Le seul moyen de libération serait selon vous de les obliger à se dévoiler sous peine de les exclure. Permettez-moi de vous dire que vos méthodes sont un peu cavalières. Vous ne combattez pas leurs prétendus oppresseurs, vous ne faites qu’ajouter des pierres à leur édifice en les excluant, en leur refusant du travail et en contribuant à leur précarité économique.

Je suis féministe, je suis musulmane, et au risque de casser votre fantasme orientaliste, je suis une femme libre, une liberté que je n’autoriserais personne à m’ôter. Mon corps m’appartient, il n’est ni la possession des féministes de votre acabit, ni des religieux, ni des politiques et il m’appartient à moi seule de décider de mon habit.

Si vous pensez que les femmes voilées sont une menace pour vous, alors permettez-moi de vous dire que vous vous trompez de combat.

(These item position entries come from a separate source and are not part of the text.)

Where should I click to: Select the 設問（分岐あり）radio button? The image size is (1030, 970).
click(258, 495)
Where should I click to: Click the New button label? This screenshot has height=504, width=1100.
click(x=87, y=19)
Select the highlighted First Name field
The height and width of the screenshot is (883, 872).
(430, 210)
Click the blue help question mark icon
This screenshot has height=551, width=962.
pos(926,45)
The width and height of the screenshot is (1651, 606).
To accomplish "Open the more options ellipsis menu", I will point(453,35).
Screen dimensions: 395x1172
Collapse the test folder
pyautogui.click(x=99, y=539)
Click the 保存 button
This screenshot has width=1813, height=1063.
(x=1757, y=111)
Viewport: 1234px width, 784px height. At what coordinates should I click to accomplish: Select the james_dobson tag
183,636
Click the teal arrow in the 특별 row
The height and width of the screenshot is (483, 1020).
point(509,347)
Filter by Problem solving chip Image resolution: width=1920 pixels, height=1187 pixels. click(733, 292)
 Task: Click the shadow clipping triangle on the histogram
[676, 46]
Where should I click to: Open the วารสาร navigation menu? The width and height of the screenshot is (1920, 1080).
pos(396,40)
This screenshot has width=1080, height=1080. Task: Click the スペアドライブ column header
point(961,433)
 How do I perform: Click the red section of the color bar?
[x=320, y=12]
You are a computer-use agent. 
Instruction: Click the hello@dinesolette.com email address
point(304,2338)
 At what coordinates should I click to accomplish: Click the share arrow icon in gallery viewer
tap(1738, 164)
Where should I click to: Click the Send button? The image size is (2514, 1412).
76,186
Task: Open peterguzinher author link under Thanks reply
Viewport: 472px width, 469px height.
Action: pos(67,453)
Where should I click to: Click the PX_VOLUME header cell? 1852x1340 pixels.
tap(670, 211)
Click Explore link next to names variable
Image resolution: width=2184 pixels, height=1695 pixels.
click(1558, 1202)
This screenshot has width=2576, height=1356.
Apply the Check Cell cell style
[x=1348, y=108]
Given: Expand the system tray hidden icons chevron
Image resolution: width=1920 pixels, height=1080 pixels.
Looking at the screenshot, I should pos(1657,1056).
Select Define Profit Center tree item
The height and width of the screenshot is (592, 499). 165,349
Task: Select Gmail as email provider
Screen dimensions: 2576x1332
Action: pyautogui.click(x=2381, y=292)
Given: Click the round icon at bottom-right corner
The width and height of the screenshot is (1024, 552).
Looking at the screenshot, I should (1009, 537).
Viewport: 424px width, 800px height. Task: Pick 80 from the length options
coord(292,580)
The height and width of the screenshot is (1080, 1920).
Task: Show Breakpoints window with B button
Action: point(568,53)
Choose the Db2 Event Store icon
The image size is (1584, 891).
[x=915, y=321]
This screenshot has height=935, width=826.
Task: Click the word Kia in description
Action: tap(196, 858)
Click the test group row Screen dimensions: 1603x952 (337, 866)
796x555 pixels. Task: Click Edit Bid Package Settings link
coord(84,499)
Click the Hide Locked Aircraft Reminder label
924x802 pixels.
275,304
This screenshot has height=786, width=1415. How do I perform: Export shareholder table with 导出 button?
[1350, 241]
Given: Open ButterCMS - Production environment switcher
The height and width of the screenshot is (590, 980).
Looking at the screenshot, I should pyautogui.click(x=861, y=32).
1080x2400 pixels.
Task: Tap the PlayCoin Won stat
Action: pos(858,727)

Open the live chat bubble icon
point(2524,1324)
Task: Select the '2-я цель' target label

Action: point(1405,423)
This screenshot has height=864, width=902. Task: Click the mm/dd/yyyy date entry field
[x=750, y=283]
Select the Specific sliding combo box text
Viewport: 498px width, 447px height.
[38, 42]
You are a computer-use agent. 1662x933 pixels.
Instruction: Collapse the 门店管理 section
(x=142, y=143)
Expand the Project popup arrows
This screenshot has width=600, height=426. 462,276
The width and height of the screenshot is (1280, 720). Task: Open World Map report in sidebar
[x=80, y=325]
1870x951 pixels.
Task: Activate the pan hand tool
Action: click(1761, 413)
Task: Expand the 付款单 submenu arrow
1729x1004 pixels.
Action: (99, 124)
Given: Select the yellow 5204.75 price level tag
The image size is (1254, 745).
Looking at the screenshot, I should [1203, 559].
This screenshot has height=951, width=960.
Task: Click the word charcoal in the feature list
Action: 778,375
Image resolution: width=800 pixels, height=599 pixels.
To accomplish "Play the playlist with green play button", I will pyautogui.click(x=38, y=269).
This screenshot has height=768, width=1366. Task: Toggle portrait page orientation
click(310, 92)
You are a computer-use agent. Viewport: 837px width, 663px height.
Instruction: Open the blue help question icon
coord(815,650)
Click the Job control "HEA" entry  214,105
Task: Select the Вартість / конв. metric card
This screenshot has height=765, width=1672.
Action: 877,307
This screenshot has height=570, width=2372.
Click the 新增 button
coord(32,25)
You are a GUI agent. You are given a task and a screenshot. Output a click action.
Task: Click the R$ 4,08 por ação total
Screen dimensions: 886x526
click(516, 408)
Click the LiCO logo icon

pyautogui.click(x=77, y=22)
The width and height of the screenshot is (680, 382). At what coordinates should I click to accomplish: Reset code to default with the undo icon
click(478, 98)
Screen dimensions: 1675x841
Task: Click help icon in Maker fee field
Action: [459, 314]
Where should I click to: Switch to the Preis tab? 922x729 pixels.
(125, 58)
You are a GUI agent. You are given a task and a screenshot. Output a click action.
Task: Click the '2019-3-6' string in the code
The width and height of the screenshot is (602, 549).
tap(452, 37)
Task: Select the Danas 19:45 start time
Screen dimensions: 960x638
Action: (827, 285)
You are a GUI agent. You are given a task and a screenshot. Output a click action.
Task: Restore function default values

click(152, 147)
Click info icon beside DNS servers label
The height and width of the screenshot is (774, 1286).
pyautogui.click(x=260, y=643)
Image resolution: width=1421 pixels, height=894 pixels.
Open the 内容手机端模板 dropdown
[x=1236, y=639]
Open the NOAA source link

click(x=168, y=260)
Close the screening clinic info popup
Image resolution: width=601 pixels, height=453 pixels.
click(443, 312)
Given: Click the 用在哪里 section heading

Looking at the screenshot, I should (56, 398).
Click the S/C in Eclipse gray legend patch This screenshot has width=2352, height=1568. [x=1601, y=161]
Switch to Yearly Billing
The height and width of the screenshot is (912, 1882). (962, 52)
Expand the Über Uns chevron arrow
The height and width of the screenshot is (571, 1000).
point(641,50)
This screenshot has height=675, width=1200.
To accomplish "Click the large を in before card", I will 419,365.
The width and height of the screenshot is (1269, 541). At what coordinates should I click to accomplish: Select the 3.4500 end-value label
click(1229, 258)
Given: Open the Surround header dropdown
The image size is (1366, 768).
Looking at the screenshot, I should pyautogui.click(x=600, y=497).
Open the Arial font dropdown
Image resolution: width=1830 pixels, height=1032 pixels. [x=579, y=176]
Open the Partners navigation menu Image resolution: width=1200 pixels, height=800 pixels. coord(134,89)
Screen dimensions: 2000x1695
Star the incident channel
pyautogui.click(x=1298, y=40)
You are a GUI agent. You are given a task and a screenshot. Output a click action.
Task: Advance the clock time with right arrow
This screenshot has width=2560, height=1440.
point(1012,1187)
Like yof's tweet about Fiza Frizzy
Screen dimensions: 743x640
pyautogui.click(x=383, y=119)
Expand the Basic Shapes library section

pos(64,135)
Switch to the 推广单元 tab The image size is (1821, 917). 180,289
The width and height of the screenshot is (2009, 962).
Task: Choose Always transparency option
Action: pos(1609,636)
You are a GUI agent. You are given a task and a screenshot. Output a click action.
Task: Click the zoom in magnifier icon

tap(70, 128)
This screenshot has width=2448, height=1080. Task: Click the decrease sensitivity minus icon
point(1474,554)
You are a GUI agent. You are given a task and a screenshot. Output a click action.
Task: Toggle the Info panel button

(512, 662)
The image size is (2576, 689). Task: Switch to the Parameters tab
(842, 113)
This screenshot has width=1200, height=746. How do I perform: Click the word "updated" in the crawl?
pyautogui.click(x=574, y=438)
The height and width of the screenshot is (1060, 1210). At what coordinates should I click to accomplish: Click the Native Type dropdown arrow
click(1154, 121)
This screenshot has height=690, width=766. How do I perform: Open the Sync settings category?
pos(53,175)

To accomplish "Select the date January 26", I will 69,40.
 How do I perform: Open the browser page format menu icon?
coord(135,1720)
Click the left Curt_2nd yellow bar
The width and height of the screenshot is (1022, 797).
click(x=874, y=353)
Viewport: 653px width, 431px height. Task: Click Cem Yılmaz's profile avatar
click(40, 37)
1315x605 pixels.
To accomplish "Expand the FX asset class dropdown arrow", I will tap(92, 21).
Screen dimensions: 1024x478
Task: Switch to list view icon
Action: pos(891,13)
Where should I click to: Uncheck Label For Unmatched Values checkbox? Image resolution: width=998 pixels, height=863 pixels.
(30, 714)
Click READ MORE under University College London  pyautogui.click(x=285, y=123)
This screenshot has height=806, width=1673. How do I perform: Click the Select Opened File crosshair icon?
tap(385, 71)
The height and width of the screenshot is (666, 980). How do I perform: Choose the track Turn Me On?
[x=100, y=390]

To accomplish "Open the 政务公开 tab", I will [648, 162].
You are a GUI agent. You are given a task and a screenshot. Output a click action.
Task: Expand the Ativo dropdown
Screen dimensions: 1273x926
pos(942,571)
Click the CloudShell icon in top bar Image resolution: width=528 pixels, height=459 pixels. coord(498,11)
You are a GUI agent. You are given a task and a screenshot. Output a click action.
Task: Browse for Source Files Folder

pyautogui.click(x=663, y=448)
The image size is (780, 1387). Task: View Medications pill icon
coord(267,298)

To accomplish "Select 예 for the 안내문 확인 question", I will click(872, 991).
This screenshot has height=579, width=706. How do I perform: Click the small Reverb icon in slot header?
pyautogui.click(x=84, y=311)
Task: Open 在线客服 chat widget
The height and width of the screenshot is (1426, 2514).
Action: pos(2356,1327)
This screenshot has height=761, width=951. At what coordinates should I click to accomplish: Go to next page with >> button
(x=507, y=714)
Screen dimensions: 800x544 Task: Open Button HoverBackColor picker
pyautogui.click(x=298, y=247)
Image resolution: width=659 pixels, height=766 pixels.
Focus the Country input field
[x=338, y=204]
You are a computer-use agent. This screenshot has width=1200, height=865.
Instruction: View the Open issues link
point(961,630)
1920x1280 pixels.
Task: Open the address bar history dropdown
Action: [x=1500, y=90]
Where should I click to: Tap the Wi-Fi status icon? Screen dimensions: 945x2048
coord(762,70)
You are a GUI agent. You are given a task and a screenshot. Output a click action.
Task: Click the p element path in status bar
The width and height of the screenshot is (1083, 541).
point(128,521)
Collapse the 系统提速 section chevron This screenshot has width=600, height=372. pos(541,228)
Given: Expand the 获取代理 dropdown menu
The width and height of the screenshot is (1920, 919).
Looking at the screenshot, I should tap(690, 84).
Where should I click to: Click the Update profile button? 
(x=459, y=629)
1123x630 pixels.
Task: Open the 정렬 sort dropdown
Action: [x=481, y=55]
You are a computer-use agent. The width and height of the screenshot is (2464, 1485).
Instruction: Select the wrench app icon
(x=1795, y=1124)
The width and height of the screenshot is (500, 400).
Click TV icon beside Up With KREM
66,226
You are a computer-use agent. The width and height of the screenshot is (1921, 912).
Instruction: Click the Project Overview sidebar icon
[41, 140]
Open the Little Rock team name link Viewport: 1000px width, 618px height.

Aujourd’hui, la pensée féministe a évolué et, aussi difficile à croire que cela semble l’être pour vous, des féministes musulmanes sont actives partout aux quatre coins de ce globe. Voilées ou non, elles sont libres, intelligentes, pertinentes, elles dépoussièrent les visions archaïques, elles décolonisent le féminisme et réinventent leurs propres luttes. Elles se libèrent elles-mêmes et n’ont pas besoin de votre féminisme à la hussarde pour les sauver.

Zahra Ali, une militante féministe musulmane dont je vous recommande fortement les écrits, disait que le clash prétendu entre féminisme laïque et féminisme religieux est une tentative politiquement motivée d’empêcher l’extension des solidarités féminines. Diviser pour mieux régner, voilà une recette intemporelle à l’efficacité infaillible.

Le cadet de mes soucis

Enfin, laissez-moi, Madame Mailloux, vous parler de mes enjeux en tant que femme aujourd’hui.

J’aimerais tant ne plus avoir à choisir entre la maternité et ma carrière professionnelle. J’aimerais tant qu’à compétence égale, je sois payée et promue autant que mon collègue. J’aimerais tant avoir accès à un logement décent sans avoir à dépenser la moitié de mon salaire en loyer. J’aimerais tant que ma fille profite d’une éducation de qualité et d’un système de santé accessible, qu’elle grandisse dans une société qui la valorisera et qui ne la jugera pas par son origine, la couleur de sa peau ou son habit, qu’elle soit libre de ses choix et qu’elle puisse atteindre son plein potentiel. J’aimerais tant avoir le temps de défendre mes droits, car voyez-vous, chère dame, le temps est une denrée rare pour celles qui travaillent sans relâche pour mettre du pain sur la table. Croyez-moi, le burkini est le cadet de mes soucis et je suis certaine qu’il en est de même pour bon nombre de Québécoises aujourd’hui.